• _Explore the material_:
1. Summarize the transcript excerpt in two sentences.
2. Print the stretch of the transcript excerpt from "Carmen Van Voorhis: I" through "access to Nlets?" without changing a word.
3. Do these statements agree with the transcript excerpt? Answer yes or no for each, and quote the words from the transcript excerpt that decide it.
(a) The messaging component is located in the incident.
(b) Bob Finney's agency puts fire and EMS on separate CAD systems.
(c) Jay Hauhn says their protocols include CAD-to-CAD integration.

• _Excerpted text_:
=== Section Start ===

Carmen Van Voorhis: I can take that one. It’s in your incident. So, the messaging component is actually in the incident. So, you type in what it is that you needed, their key holder, you have to use pound sign or hashtag for the younger generation. And then you put it in there and that update is received by alarm companies and vice versa, so anyone who can open the incident can add information or ask a question of the alarm company.

 

Audience Question: Is there a way for the primary PSAP to forward an ASAP notification to fire and EMS, as a secondary PSAP that doesn’t have access to Nlets?

Bob Finney: Yeah, we’re all on the same CAD system for us, it’s transparent. I don’t have an answer, honestly, if it were the secondary PSAP or you’re transferring the call over and it’s on a separate CAD system. I’m not sure how you could do that.

Jay Hauhn: Yeah, that way, we do not do that. Within our protocols. There is no CAD-to-CAD integration.

 

Audience Question: But if they happen to be on the same CAD system, then not a problem that would just be handled within the CAD, is that right?

=== Section End ===

• _Information_:
=== Section Start ===

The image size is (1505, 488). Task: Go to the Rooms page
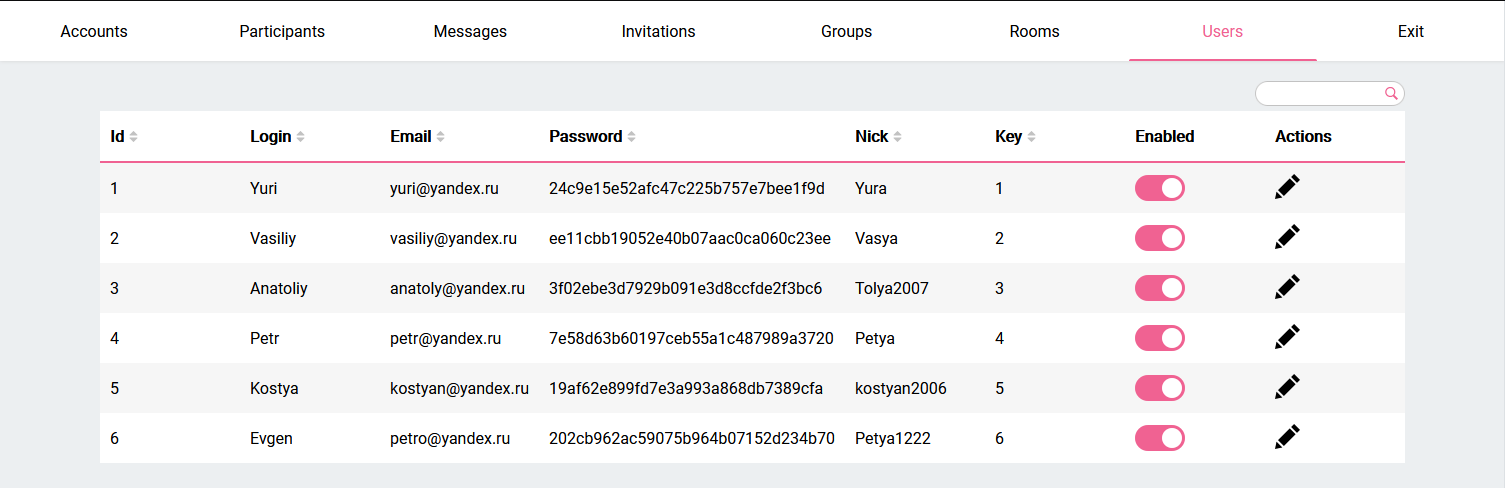pyautogui.click(x=1034, y=31)
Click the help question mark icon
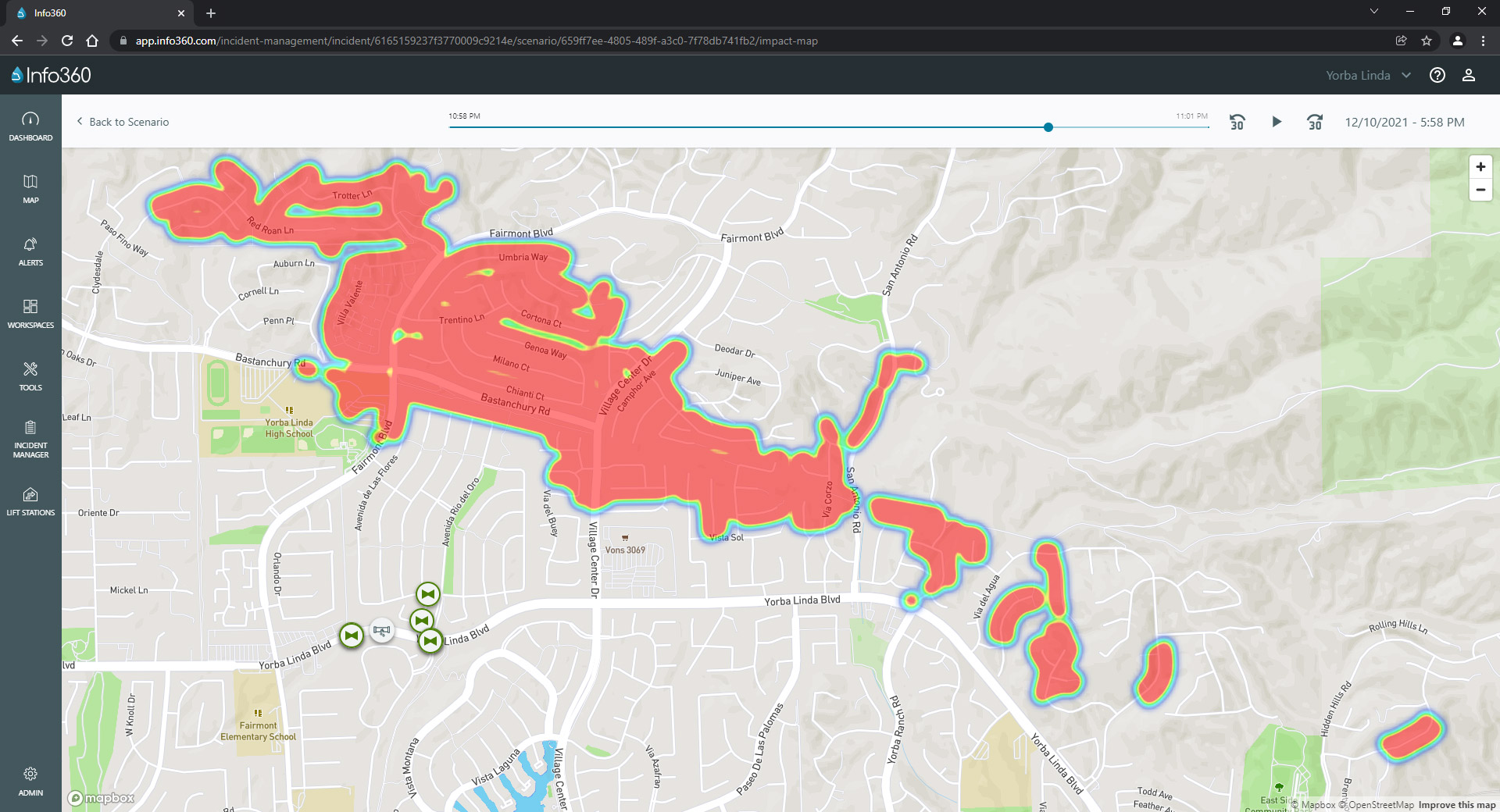This screenshot has width=1500, height=812. [x=1437, y=75]
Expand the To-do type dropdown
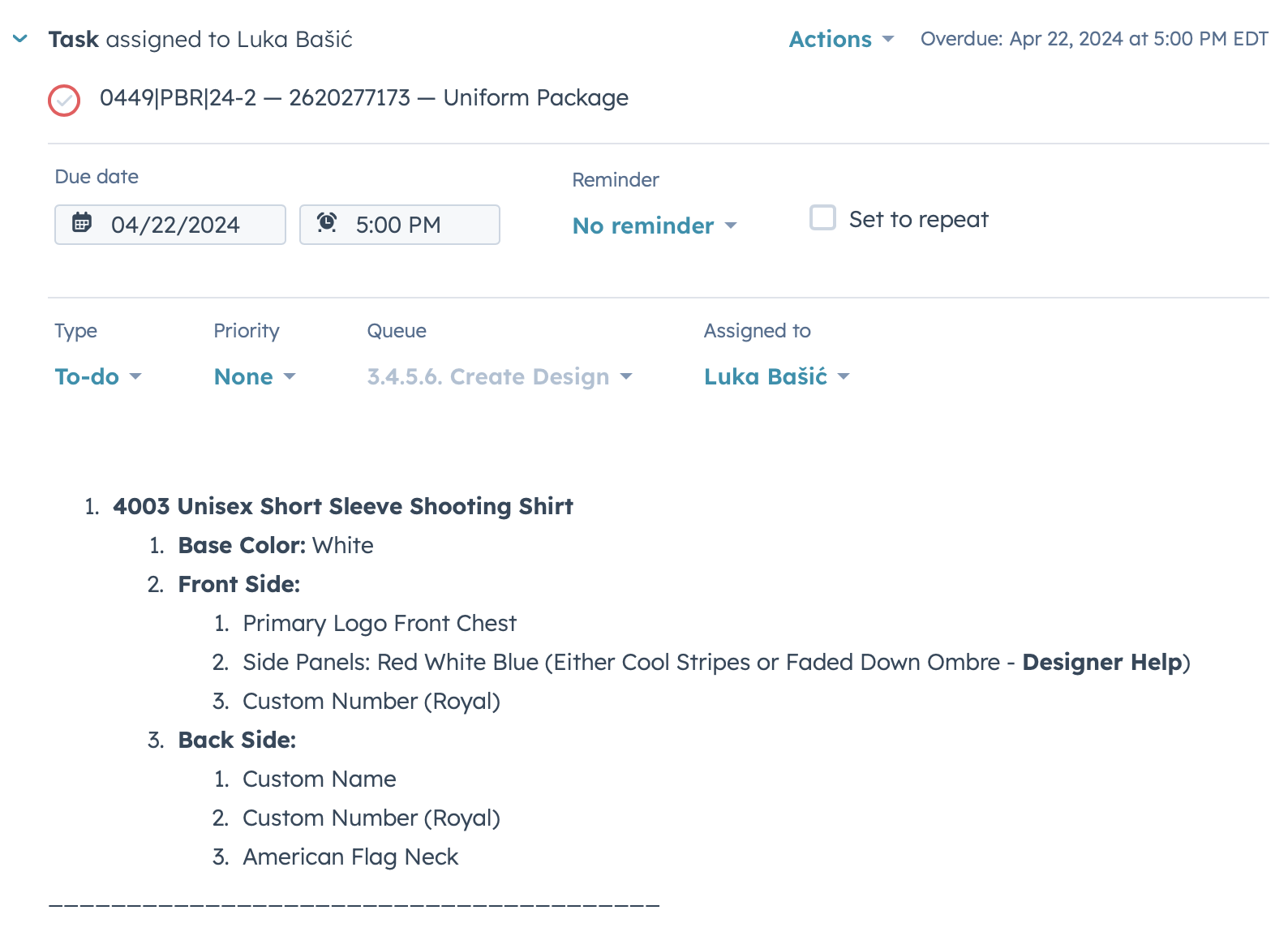 coord(97,376)
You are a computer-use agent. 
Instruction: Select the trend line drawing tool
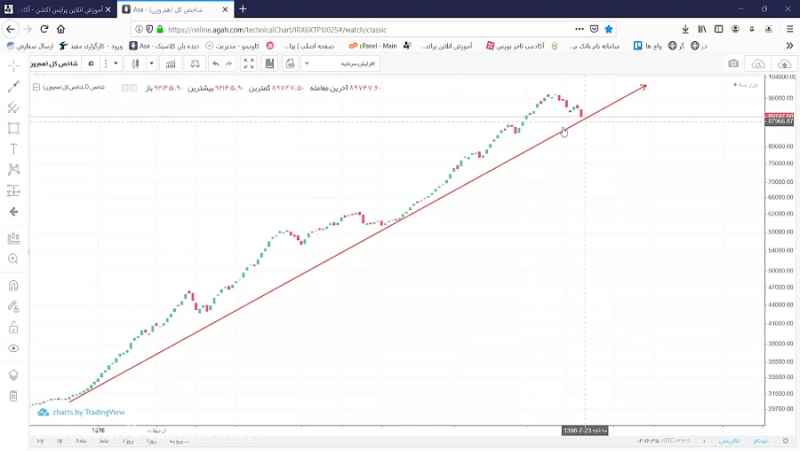click(x=14, y=86)
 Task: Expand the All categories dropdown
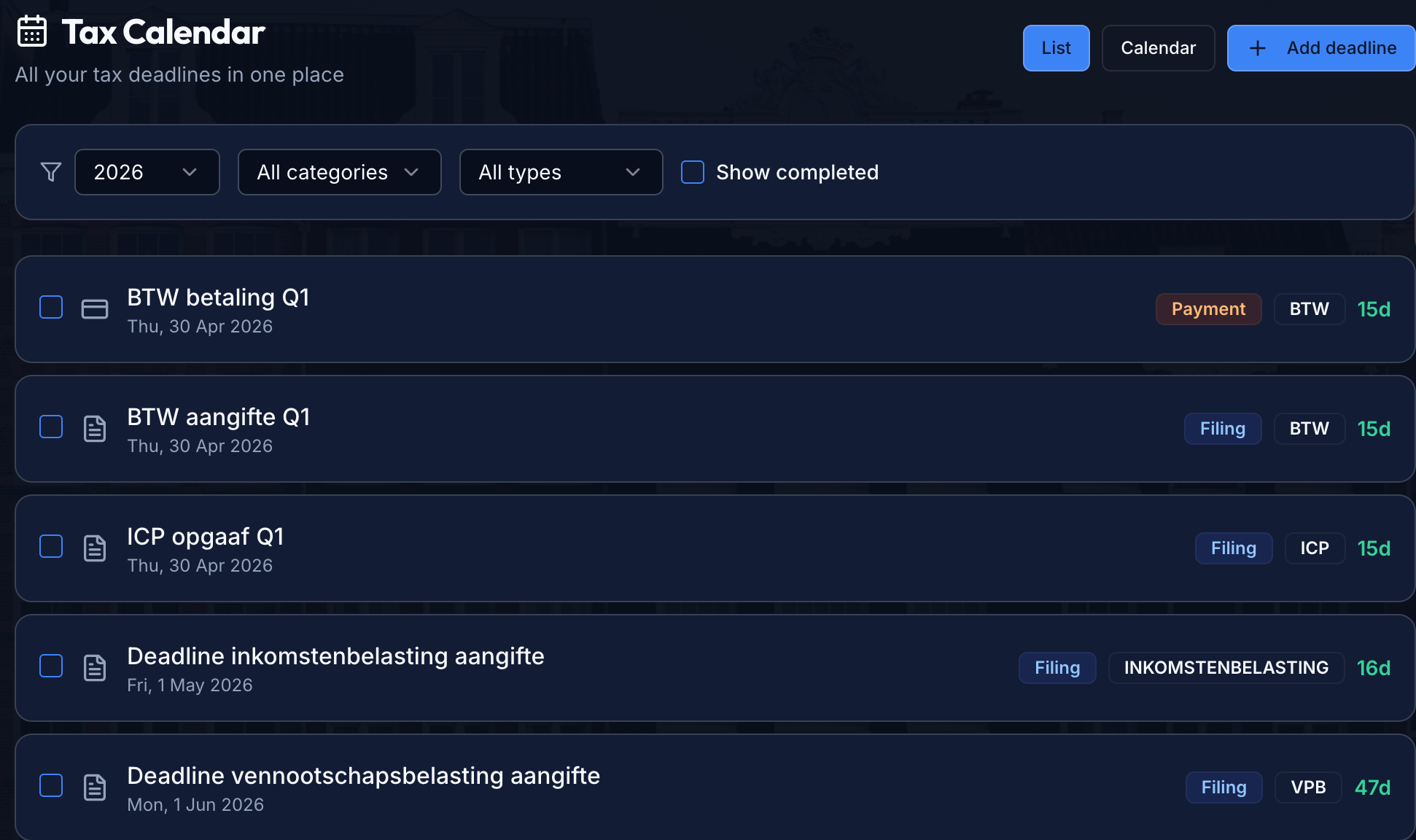[x=339, y=172]
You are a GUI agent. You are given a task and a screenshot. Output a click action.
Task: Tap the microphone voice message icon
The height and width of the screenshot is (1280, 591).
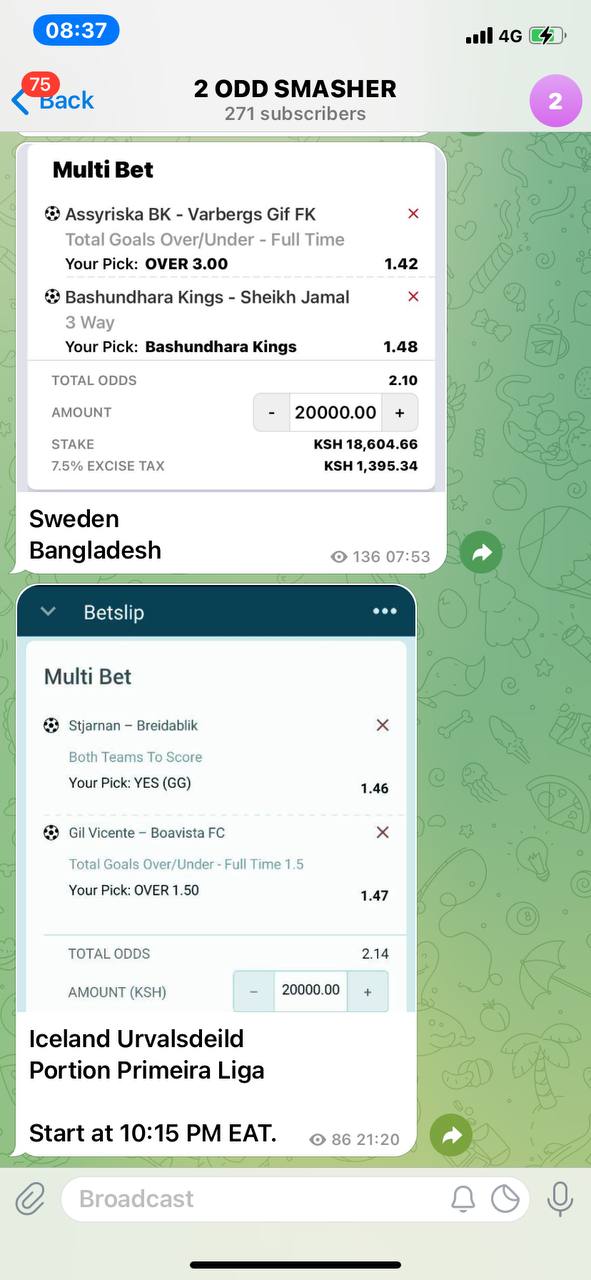pyautogui.click(x=559, y=1198)
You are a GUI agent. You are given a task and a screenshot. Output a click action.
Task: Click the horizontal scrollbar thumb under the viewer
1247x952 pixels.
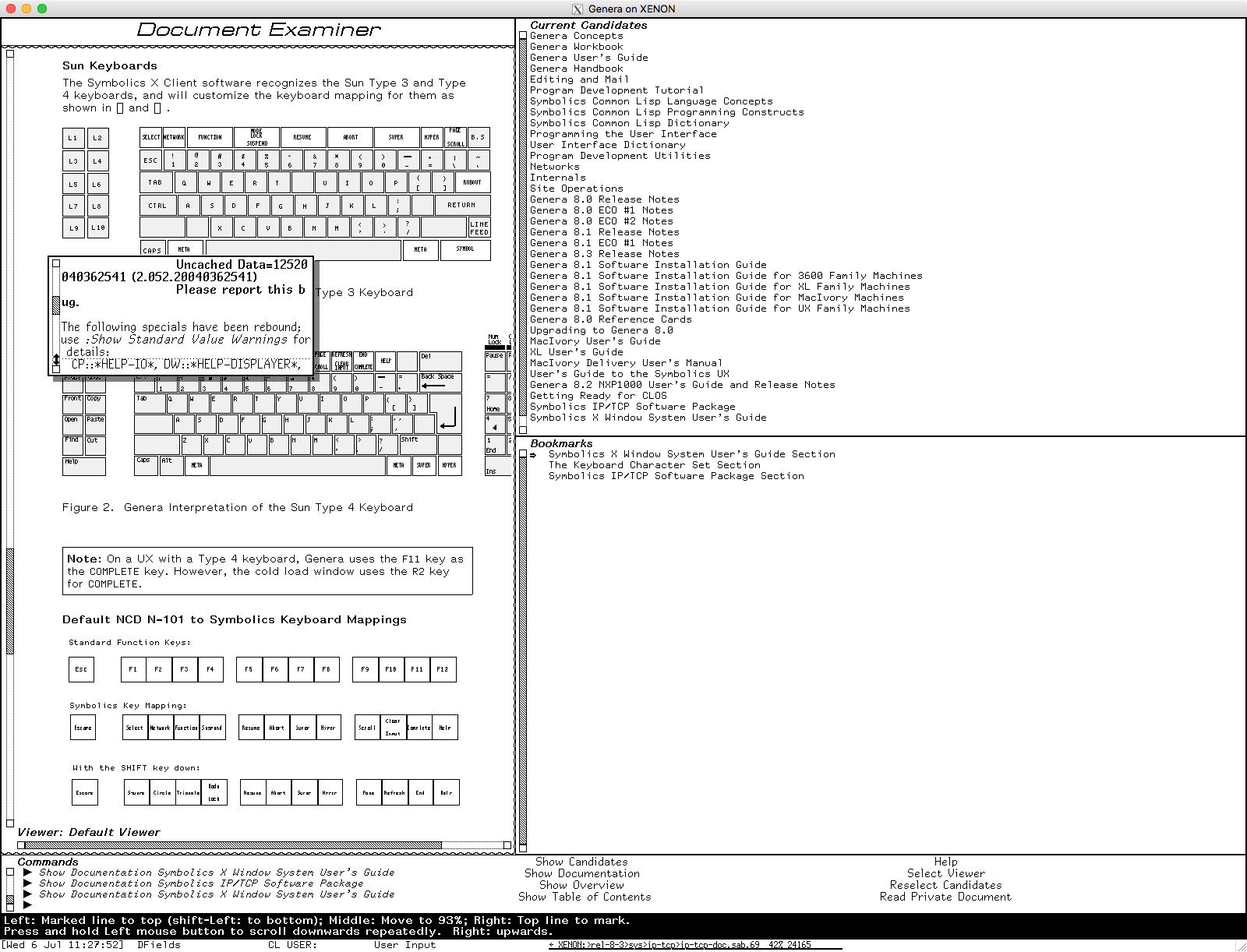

=== Section End ===

• _Answers given_:
1. Carmen Van Voorhis explains that the messaging component is in the incident, so anyone who can open the incident can add information or ask the alarm company a question, and alarm companies can send updates back the same way. Asked whether a primary PSAP can forward an ASAP notification to fire and EMS as a secondary PSAP without Nlets access, Bob Finney says everyone at his agency is on the same CAD system but he does not know how it would work on a separate one, and Jay Hauhn says their protocols have no CAD-to-CAD integration.

2.
Carmen Van Voorhis: I can take that one. It’s in your incident. So, the messaging component is actually in the incident. So, you type in what it is that you needed, their key holder, you have to use pound sign or hashtag for the younger generation. And then you put it in there and that update is received by alarm companies and vice versa, so anyone who can open the incident can add information or ask a question of the alarm company.

 

Audience Question: Is there a way for the primary PSAP to forward an ASAP notification to fire and EMS, as a secondary PSAP that doesn’t have access to Nlets?

3.
(a) Yes: "So, the messaging component is actually in the incident."
(b) No: "we’re all on the same CAD system for us, it’s transparent."
(c) No: "There is no CAD-to-CAD integration."